BSIP /ユニバーサルイメージズグループ/ゲッティイメージズこの症候群は、男性と女性の両方、およびすべての民族的背景の人々に影響を及ぼします。この障害は、先天性難聴の全症例の2〜5%を占めると考えられています。 40,000人に1人が発生すると推定されています。
症状と種類
ワールデンブルグ症候群は、状態の身体的症状に基づいて、4つのタイプに分けられます。個人は持っていると見なされますワールデンブルグ症候群1型2つのメジャーまたは1つのメジャーと2つのマイナー基準がある場合。

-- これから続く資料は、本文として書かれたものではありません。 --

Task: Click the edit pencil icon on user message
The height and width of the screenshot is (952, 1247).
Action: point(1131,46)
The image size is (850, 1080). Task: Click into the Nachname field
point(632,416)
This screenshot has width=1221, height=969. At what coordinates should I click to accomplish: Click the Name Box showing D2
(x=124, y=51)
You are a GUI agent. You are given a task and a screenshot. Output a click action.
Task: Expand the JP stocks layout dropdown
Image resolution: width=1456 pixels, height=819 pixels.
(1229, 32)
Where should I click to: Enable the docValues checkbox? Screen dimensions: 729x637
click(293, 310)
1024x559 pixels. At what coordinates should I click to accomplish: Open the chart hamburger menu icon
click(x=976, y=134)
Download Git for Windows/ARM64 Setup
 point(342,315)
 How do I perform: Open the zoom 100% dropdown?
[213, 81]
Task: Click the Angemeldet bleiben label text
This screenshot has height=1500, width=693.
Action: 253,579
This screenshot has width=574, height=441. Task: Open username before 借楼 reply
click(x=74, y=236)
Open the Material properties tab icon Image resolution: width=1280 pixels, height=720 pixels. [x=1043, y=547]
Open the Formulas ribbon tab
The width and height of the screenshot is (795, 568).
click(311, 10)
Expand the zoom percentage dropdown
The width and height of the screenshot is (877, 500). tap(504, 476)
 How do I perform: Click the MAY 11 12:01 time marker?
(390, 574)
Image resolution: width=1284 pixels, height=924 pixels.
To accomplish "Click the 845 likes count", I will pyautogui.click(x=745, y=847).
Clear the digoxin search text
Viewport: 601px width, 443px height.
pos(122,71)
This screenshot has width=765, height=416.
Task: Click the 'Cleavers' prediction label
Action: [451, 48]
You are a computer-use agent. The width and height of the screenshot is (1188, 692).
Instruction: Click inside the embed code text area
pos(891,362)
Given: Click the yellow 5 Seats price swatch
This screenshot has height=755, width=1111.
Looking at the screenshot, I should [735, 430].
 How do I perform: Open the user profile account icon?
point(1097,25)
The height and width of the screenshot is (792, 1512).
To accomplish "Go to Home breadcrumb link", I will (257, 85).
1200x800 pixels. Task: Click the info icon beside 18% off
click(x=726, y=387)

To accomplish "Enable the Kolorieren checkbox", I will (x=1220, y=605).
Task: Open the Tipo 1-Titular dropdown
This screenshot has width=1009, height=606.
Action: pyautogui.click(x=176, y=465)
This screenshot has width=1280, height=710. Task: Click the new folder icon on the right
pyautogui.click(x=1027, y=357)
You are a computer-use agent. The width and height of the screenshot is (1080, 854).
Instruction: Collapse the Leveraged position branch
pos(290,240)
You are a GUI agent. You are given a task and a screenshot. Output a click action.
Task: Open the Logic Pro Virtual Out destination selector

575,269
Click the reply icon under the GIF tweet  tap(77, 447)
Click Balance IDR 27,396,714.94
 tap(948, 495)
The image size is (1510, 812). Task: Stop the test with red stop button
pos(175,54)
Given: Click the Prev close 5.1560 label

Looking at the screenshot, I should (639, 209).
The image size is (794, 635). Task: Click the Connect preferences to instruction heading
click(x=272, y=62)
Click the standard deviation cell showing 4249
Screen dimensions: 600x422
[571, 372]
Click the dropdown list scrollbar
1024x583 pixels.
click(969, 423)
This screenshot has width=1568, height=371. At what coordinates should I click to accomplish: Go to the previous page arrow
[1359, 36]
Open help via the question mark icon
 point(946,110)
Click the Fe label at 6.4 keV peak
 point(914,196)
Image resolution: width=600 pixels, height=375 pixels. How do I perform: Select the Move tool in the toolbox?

ワールデンブルグ症候群2型dystopiacanthorumを除くタイプ1のすべての機能を備えていると定義されています。
主な基準:
- 生まれつきの難聴または難聴
- 淡い青い目または2つの異なる色の目
- 髪の色の喪失または額の白い髪の房
- ワールデンブルグ症候群の少なくとも1人の近親者
- Dystopia canthorum:目の内側の角が横にずれている
マイナーな基準:
- 明るいまたは白い肌のパッチ(白斑と呼ばれる)
- 眉が顔の真ん中に伸びている
- 鼻の異常
- 髪の若白髪(30歳まで)
ワールデンブルグ症候群3型、またはクライン-ワールデンブルグ症候群は、タイプ1に似ていますが、拘縮または未発達の筋肉を含む可能性のある骨格筋に影響を及ぼします。ワールデンブルグ症候群4型、またはワールデンブルグ-シャー症候群も2型に似ていますが、ヒルシュスプルング病(胃腸奇形)が含まれます。
診断
ワールデンブルグ症候群で生まれた赤ちゃんは、難聴を患っている可能性があり、特徴的な髪と皮膚の特徴を顕著に示す可能性があります。ただし、症状が軽度の場合、別の家族が診断され、家族全員が検査されない限り、ワールデンブルグ症候群は診断されない可能性があります。
正式な聴力検査は、難聴を評価するために使用できます。胃腸の症状がある場合は、画像検査(腹部CTなど)または介入検査(内視鏡検査など)が必要になる場合があります。
処理
同じ家族内でさえ、ワールデンブルグ症候群は人々に異なった影響を与える可能性があります。治療を必要としない人もいれば、理学療法、聴覚障害の管理、日焼けや手術を避けるための追加の皮膚保護が必要な人もいます。ワールデンブルグ症候群は通常、認知(思考と学習)の問題や気分や精神医学的影響を引き起こしません。
遺伝カウンセリング
タイプ1および2では、ワールデンブルグ症候群は常染色体優性パターンで遺伝します。つまり、罹患した個人は、妊娠ごとに罹患した子供を産む可能性が50%あります。タイプ3および4の継承は、より複雑なパターンに従う場合があります。
EDN3、EDNRB、MITF、PAX3、およびSOX10遺伝子の変異を含む、この状態に関連するいくつかの遺伝子が同定されています。
症状はさまざまであるため、罹患した子供が親よりも軽度または重度の症状を示すかどうかを予測する方法はありませんが、遺伝カウンセリングはワールデンブルグ症候群を子供に受け継ぐリスクを評価するのに役立ちます。